[TASK OBJECTIVE] Can you duplicate every line of the data below, from the line containing "Switch to the 배우/제작진 tab" down to the line containing "Looking at the screenshot, I should tap(371, 318)."?

Stored dataset items
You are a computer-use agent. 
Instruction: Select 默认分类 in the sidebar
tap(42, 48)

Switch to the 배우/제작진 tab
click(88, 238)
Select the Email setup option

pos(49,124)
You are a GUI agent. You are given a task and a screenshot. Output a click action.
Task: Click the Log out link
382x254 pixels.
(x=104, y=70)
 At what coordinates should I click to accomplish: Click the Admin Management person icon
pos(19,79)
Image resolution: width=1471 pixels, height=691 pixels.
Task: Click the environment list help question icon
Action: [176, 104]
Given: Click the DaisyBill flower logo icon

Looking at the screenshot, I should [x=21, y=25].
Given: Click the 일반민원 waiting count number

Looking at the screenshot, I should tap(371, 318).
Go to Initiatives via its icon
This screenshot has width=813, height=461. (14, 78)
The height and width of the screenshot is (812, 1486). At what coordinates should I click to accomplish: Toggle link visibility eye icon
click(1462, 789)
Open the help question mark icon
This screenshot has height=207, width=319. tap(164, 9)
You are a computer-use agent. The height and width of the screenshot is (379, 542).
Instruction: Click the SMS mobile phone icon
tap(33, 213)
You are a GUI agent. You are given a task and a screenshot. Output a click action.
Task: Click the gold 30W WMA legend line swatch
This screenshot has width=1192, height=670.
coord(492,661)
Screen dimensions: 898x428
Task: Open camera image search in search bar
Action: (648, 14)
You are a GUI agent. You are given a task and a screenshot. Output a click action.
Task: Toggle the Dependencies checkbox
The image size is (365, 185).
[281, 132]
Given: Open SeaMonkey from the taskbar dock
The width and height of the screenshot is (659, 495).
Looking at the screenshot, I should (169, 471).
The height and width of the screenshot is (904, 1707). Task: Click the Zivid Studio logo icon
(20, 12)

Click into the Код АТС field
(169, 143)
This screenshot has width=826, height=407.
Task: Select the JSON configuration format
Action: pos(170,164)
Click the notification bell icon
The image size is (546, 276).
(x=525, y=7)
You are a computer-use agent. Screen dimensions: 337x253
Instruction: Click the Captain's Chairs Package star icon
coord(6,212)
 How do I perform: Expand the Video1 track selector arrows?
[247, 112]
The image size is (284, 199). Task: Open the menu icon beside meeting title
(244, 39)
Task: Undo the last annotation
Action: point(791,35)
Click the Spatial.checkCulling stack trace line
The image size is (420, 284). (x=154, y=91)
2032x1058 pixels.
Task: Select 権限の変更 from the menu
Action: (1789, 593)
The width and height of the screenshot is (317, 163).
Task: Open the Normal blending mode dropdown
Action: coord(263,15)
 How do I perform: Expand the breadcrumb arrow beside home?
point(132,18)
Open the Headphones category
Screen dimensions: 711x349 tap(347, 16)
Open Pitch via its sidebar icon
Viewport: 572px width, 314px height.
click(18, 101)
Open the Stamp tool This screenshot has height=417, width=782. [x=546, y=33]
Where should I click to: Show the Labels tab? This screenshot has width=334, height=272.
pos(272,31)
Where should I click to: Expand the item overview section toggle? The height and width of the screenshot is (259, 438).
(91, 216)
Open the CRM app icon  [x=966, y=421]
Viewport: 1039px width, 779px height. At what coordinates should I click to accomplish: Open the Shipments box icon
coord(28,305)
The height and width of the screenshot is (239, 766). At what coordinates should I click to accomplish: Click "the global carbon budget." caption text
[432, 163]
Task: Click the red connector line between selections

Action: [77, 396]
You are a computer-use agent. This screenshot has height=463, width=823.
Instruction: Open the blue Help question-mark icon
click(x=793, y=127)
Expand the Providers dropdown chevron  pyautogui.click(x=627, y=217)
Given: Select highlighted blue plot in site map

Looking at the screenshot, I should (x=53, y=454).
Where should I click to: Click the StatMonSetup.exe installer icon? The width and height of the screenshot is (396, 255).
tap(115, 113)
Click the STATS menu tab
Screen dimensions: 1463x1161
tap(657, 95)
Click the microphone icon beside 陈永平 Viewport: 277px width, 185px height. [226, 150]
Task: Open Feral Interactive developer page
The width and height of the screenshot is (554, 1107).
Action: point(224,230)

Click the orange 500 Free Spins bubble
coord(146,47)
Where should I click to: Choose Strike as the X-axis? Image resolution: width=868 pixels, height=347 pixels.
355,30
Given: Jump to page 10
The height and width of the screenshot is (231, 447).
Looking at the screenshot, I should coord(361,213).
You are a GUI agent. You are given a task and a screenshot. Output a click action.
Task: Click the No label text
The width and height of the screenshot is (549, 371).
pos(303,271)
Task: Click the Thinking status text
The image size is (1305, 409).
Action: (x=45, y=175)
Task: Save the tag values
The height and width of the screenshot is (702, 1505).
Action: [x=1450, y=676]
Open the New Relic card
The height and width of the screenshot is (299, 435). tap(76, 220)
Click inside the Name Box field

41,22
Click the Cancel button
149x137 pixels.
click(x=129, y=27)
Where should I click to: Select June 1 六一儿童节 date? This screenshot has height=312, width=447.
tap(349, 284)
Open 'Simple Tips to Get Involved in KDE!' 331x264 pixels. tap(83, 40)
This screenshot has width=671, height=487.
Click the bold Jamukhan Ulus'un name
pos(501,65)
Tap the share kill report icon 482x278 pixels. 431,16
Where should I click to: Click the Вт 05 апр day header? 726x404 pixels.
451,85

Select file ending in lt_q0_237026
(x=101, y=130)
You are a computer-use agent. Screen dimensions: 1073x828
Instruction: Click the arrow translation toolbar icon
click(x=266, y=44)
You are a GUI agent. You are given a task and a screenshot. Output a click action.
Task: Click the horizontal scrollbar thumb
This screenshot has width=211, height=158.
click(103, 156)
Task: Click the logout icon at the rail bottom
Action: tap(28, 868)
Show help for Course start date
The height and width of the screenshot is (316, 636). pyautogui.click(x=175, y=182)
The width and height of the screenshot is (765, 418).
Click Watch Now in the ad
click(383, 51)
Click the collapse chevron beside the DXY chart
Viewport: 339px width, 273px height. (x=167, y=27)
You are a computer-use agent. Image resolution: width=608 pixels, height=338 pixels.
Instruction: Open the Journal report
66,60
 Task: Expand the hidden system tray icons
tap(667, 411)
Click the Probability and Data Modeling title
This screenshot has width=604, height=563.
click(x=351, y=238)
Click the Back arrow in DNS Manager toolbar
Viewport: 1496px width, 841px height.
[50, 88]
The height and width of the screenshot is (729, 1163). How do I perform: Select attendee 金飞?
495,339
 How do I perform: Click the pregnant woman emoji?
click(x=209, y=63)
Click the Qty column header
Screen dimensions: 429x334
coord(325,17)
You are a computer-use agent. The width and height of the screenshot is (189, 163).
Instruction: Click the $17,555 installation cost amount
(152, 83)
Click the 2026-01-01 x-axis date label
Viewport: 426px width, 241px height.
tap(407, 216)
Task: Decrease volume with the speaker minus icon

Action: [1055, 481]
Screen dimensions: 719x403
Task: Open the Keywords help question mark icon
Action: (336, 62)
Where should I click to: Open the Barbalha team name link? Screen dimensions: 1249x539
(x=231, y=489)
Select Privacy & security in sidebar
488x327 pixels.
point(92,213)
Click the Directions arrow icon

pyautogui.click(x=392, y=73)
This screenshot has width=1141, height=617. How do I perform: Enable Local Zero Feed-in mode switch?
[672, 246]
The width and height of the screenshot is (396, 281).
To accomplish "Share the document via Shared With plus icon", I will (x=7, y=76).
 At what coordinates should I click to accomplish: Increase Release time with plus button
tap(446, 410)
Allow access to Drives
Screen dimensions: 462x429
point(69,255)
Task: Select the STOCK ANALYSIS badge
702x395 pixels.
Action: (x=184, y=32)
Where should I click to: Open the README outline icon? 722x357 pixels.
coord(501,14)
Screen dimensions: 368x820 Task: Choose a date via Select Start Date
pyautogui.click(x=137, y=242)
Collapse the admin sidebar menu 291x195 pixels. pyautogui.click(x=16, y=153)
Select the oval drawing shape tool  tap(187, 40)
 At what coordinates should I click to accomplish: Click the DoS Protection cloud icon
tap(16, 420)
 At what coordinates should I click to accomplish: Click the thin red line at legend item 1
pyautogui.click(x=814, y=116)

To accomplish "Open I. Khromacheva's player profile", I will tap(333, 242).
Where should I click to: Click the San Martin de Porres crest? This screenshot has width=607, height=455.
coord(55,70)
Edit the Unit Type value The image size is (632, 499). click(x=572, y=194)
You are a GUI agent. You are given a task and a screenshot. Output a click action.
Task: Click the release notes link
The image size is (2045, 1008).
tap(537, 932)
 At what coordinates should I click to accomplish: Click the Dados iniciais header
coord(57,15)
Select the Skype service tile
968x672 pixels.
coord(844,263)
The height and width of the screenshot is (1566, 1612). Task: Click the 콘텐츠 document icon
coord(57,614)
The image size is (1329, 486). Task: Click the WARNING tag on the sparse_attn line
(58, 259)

[RESULT FOR THIS EXERCISE]
Switch to the 배우/제작진 tab
click(88, 238)
Select the Email setup option

pos(49,124)
You are a GUI agent. You are given a task and a screenshot. Output a click action.
Task: Click the Log out link
382x254 pixels.
(x=104, y=70)
 At what coordinates should I click to accomplish: Click the Admin Management person icon
pos(19,79)
Image resolution: width=1471 pixels, height=691 pixels.
Task: Click the environment list help question icon
Action: [176, 104]
Given: Click the DaisyBill flower logo icon

Looking at the screenshot, I should [x=21, y=25].
Given: Click the 일반민원 waiting count number

Looking at the screenshot, I should tap(371, 318).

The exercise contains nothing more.